The Alban did manage to put on Madeleine L’Engle’s “A Wrinkle in Time.” The show was also streamed through YouTube, though live, this time.

Now, they’re moving forward with two fall productions: “Alice in Wonderland” at the Alban and an outdoor production of William Shakespeare’s “The Merry Wives of Windsor.”

While the productions are very different from one other, Bryan said they’re both focused on keeping everybody safe.

For rehearsals, they keep the number of people in the theater down to below 25.

Bryan said the cast for “Alice” is fewer than 20 and they’re not doing full rehearsals — at least, not yet.

“We can do everything in small groups,” he said.

Anyone coming into the Alban gets their temperature checked. When actors aren’t on stage rehearsing, they’re scattered throughout the theater and seated in different aisles to maintain plenty of social distance.

There are bottles of hand sanitizer and everybody wears a mask.

“We were encouraging people to wear masks before,” Bryan said. “Since the governor’s order, it’s a requirement.”

Nobody complains but the arts center manager acknowledged that wearing a mask on stage is problematic.

“It’s harder to hear people,” he said. “It’s harder to see a full set of facial expressions, like smiling, frowning, baring your teeth, whatever, but it’s better than not doing anything.”

The cast and crew want to create.

Bryan said when they hosted auditions for “Alice in Wonderland” he talked the actors and explained that taking on a show meant more than being safe at the theater. They had to be responsible outside the theater, too.

“I don’t expect anyone to lock themselves in their room for two months to do the show, but your fellow actors and crew need to trust you,” he said. “They need to feel safe around you.”

Which means avoiding unnecessary risk outside the theater.

“Just being in a production right now is a risk and you need to take it seriously,” he said.

Bryan said the Alban planned to stream “Alice in Wonderland,” like they did “A Wrinkle in Time,” which allowed them some flexibility with when they opened the production.

“If someone gets sick, they have to quarantine and go take care of themselves,” he said.

With a smaller role, the show might continue on, as scheduled.

“But, obviously, not if it’s Alice,” he said. “With streaming, we could postpone the production.”

That would be harder with “The Merry Wives of Windsor,” which will accommodate an in-person audience, though one that will be watching from the relative comfort and safety of their cars.

“The actors’ microphones will be connected to an FM transmitter,” Bryan said. “People will be able to tune in and hear.”

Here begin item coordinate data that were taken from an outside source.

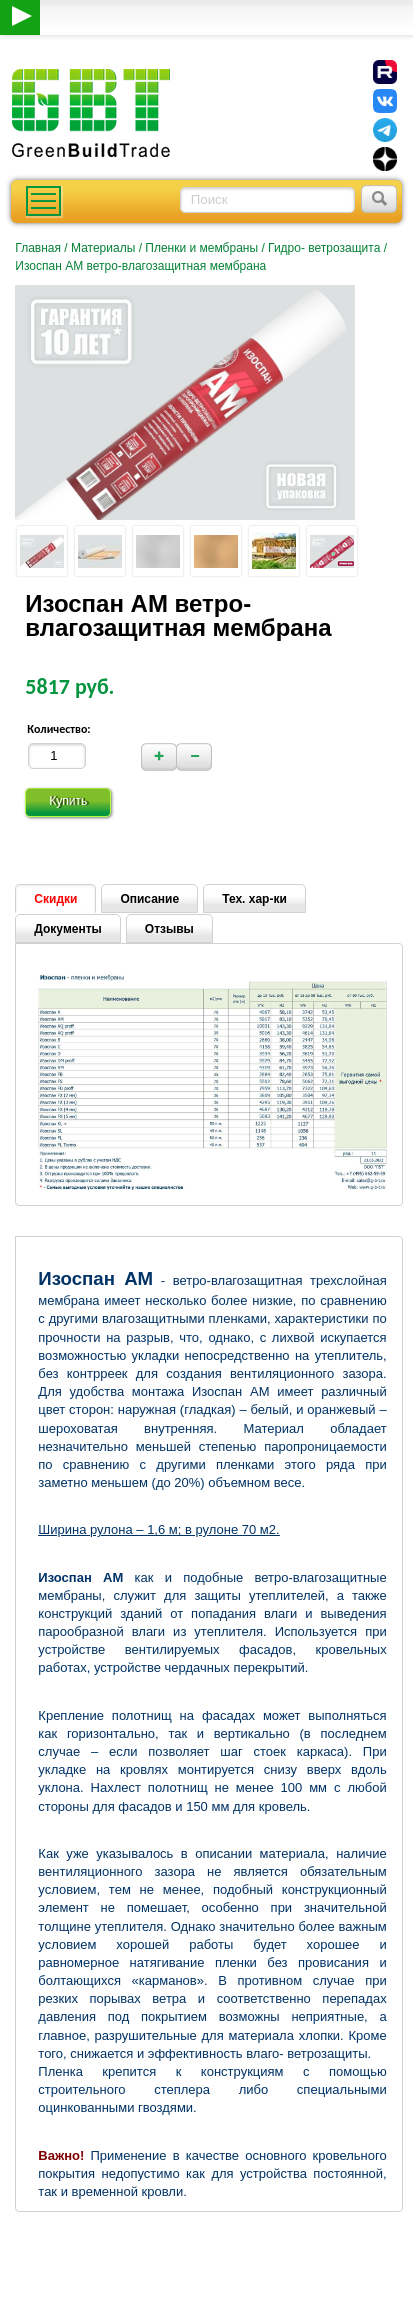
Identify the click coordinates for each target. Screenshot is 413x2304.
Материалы (103, 248)
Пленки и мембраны (201, 248)
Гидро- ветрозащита (324, 248)
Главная (38, 248)
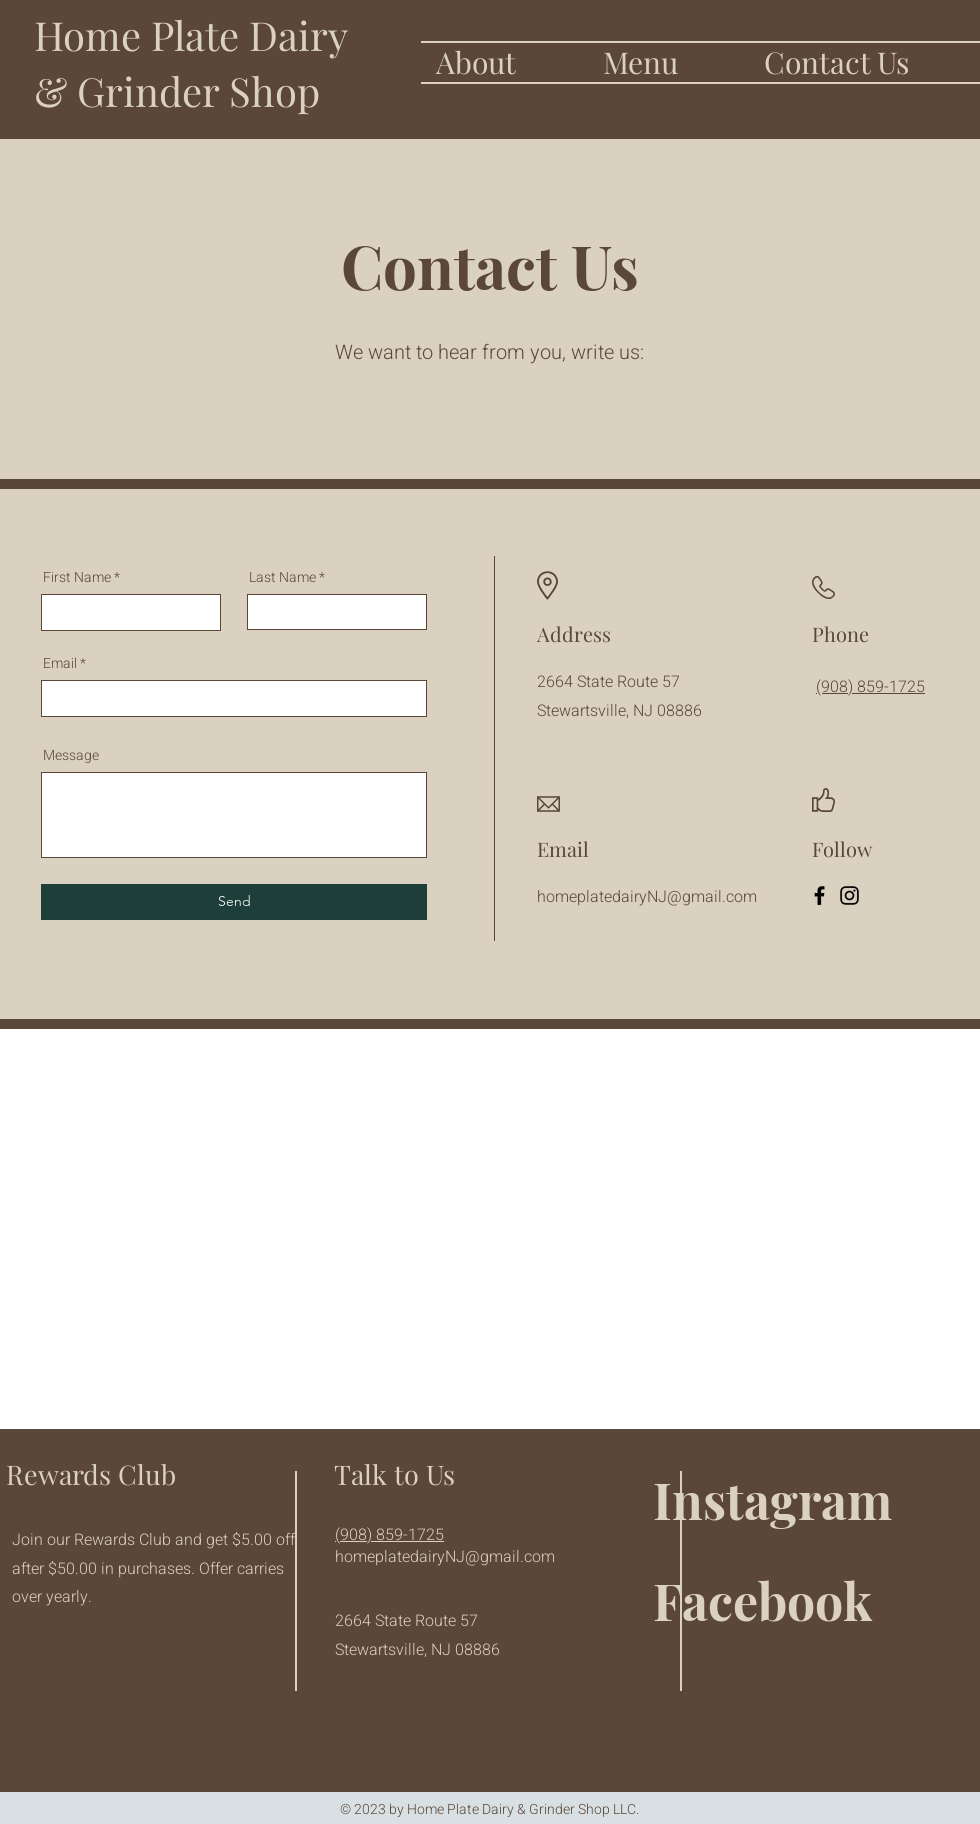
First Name (77, 578)
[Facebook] (819, 895)
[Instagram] (849, 895)
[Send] (234, 902)
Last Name (282, 578)
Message (71, 756)
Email (60, 664)
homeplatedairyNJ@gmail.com (445, 1557)
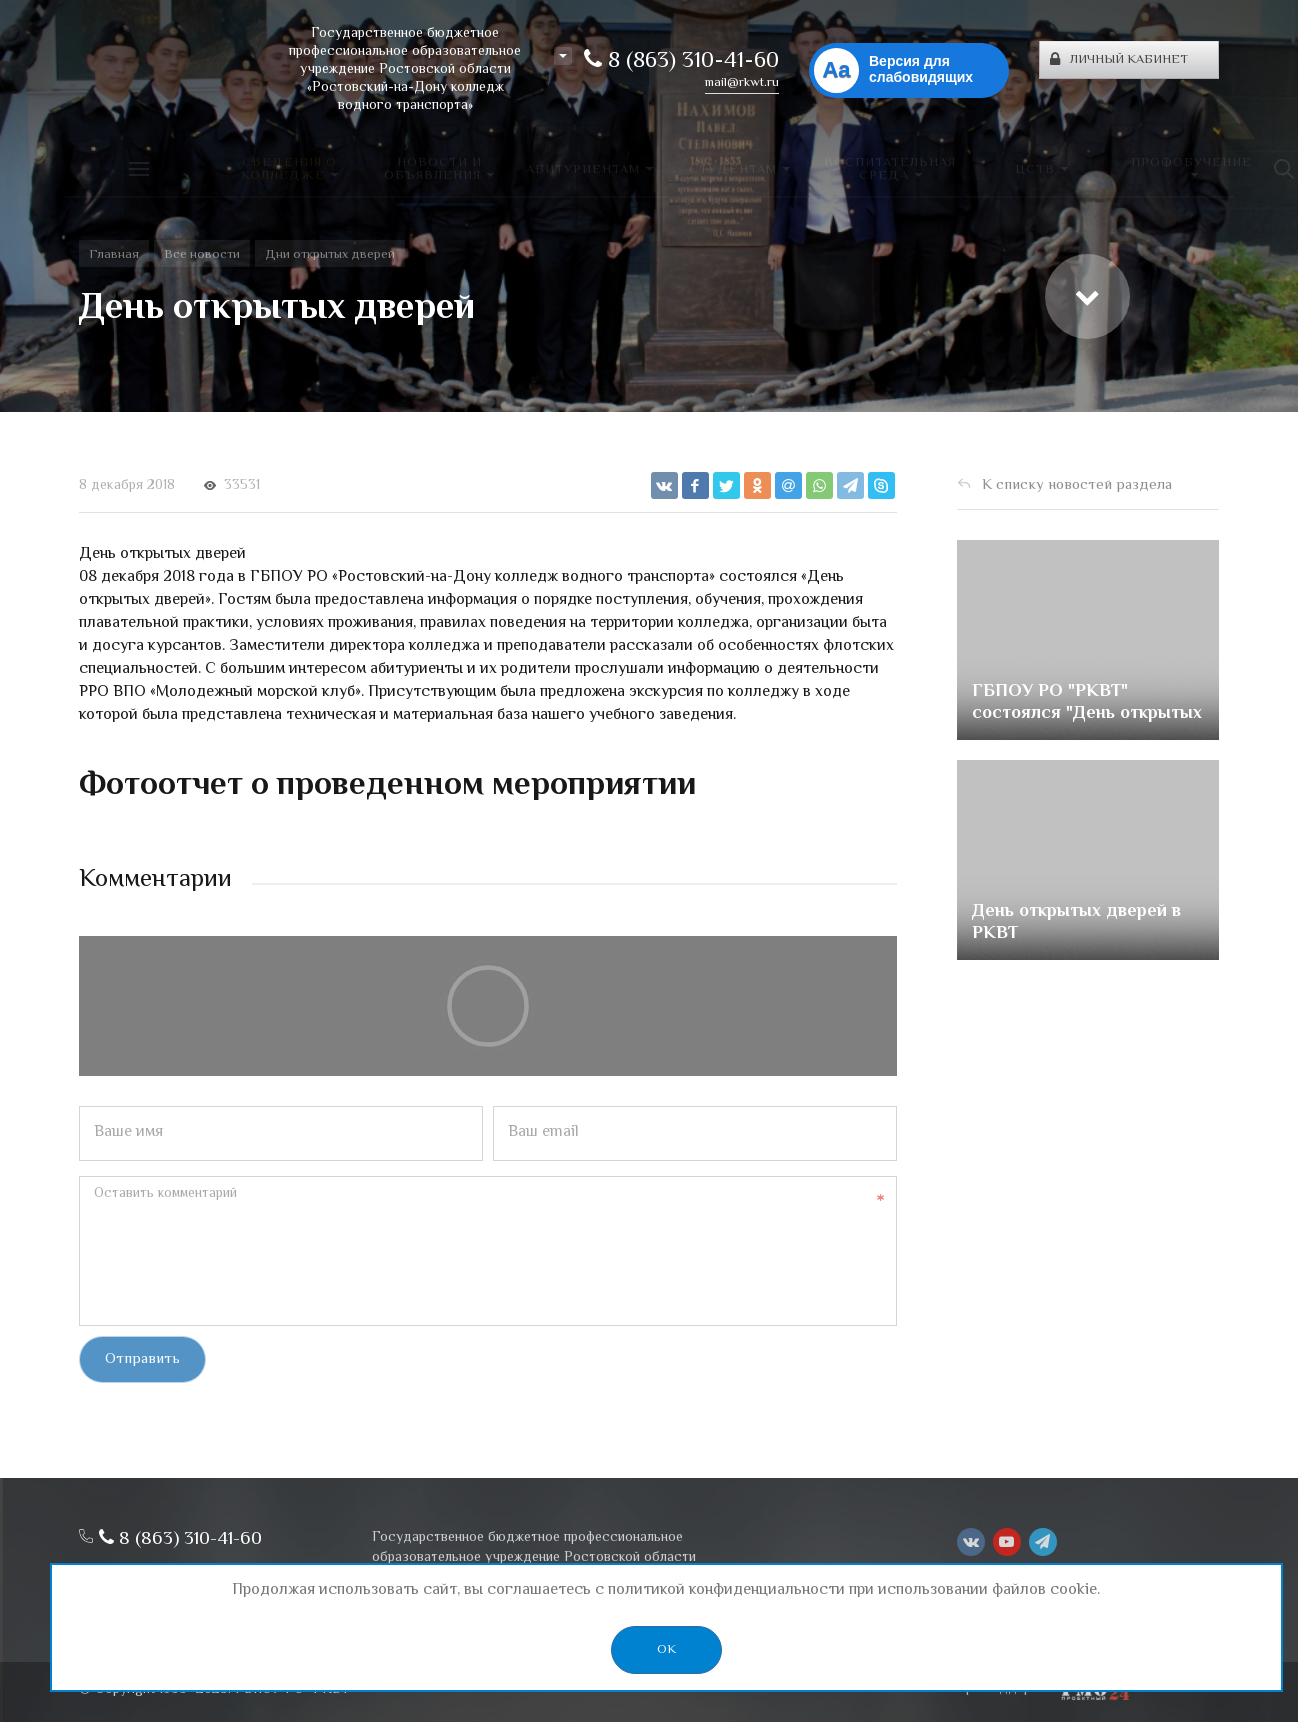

Ticket prices may be affected by the streaming. Bryan said they’d seen a drop in ticket sales with their last two productions, though he didn’t think they’d lost that much audience.

Plenty of people watched the show, but not all of them paid.

“When you go to live theater, you take your family and you buy four tickets. With streaming, you’re just buying one ticket, but maybe four or more people are watching,” he said.

Bryan said they didn’t lose a lot of money for those summer shows, but they did lose some money.

The streaming price for “Alice in Wonderland,” he said, would probably be $20, the price of two adult tickets. Bryan didn’t think raising the price would make a lot of money, but the Alban is a non-profit theater company.

“But you have to understand that we’re a struggling arts organization,” he said. “We’re not trying to get rich, but we have to try, at least, to break even.”